Photovoltaik bezeichnet die Umwandlung von Sonnenlicht in Strom. Was seinen Anfang in der Weltraumtechnik nahm, ist aus dem heutigen Energiemix nicht mehr wegzudenken. Längst werden nicht mehr nur kleine Inselsysteme benutzt, indem der erzeugte Strom direkt verbraucht wird, wie zum Beispiel in einem solarbetriebenen Taschenrechner. Inzwischen wird Photovoltaik zum Großteil eingesetzt um Strom für tausende von Haushalten zu erzeugen und im Kern die endlichen fossilen Energieträger abzulösen. Der Großteil der Leistung wird dabei dezentral erzeugt. Es gibt also anders als zum Beispiel bei der Kernenergie nur wenige Großkraftwerke. Viel mehr Leistung wird in kleineren Photovoltaik-Anlagen, die auf Hausdächern oder Landwirtschaftsflächen montiert sind, erzeugt. Dadurch, dass diese Anlagen direkt an das öffentliche Netz angeschlossen sind, kann somit die Energie dort verbraucht werden, wo sie gerade benötigt wird. Eine Speicherung oder ein direkter Verbrauch vor Ort ist nicht nötig. Photovoltaik bietet dadurch eine echte Alternative zu fossilen Energieträgern und die Sonnenenergie ist außerdem auch noch endlos vorhanden.

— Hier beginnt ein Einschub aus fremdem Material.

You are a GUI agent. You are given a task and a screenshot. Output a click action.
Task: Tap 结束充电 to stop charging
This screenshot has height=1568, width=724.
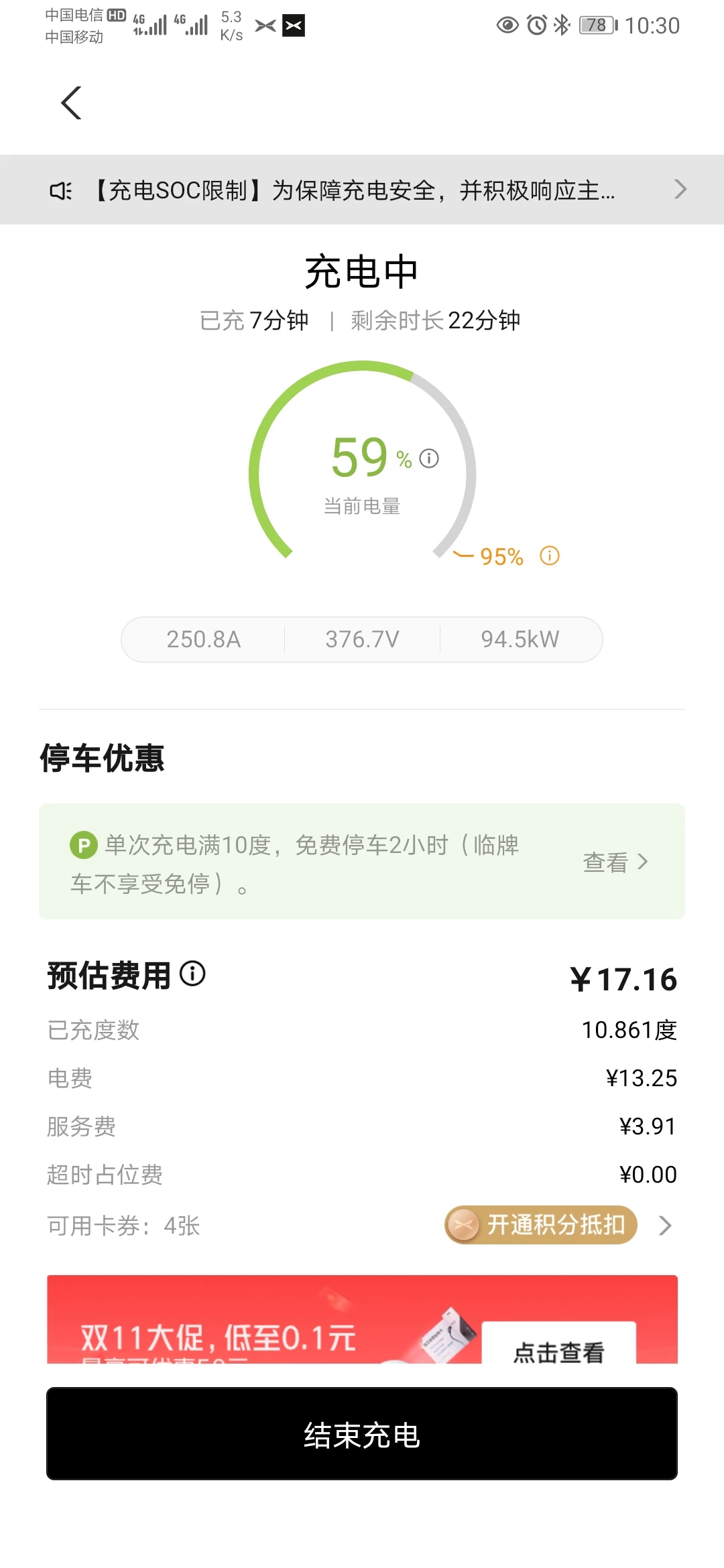362,1433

Die Anzahl der installierten Leistung steigt stetig. Jeden Monat kommen weitere Anlagen hinzu. Dennoch ist für ein stabiles Stromnetz auch ein ausgewogener Energiemix nötig.

Der Energiemix ist ausschlaggebend

In Zeiten wo die Sonne bedeckt ist, oder in der Nacht können Photovoltaik-Anlagen keinen Strom erzeugen. Für diese Zeiten muss eine ersatzweise Stromerzeugung gewährleistet sein. Dies kann durch Wind- und Wasserkraftanlagen gewährleistet werden. Auch die Nutzung von Biomasse wird immer häufiger. Die Wirkungsgrade werden höher und die Effizienz somit ständig weiter gesteigert. Dennoch wird in Deutschland die Grundlast weiterhin über fossile Energieträger gestellt. Noch immer werden große Kohlekraftwerke gebaut um die Grundlast decken zu können, wenn die Atomkraftwerke abgeschaltet werden. Die Endlichkeit, nicht nur des Urans sondern auch der Braun- und Steinkohle sollte uns aber davon abhalten noch mehr Arbeitskraft und Geldmittel in die Energieerzeugung durch fossilen Energieträger zu investieren. Aber nicht nur der Endlichkeitsfaktor, sondern auch die Verschmutzung unserer Umwelt durch die Treibhausgase, sollten zu einer schnelleren Energiewende führen. Der Klimawandel ist nicht mehr aufzuhalten, es gilt nur die Schäden in Grenzen zu halten. Dies kann nur gelingen wenn in möglichst kurzer Zeit völlig auf die Energiegewinnung durch fossile Energieträger verzichtet wird, und die Erneuerbaren Energien, insbesondere die Photovoltaik weiter ausgebaut wird.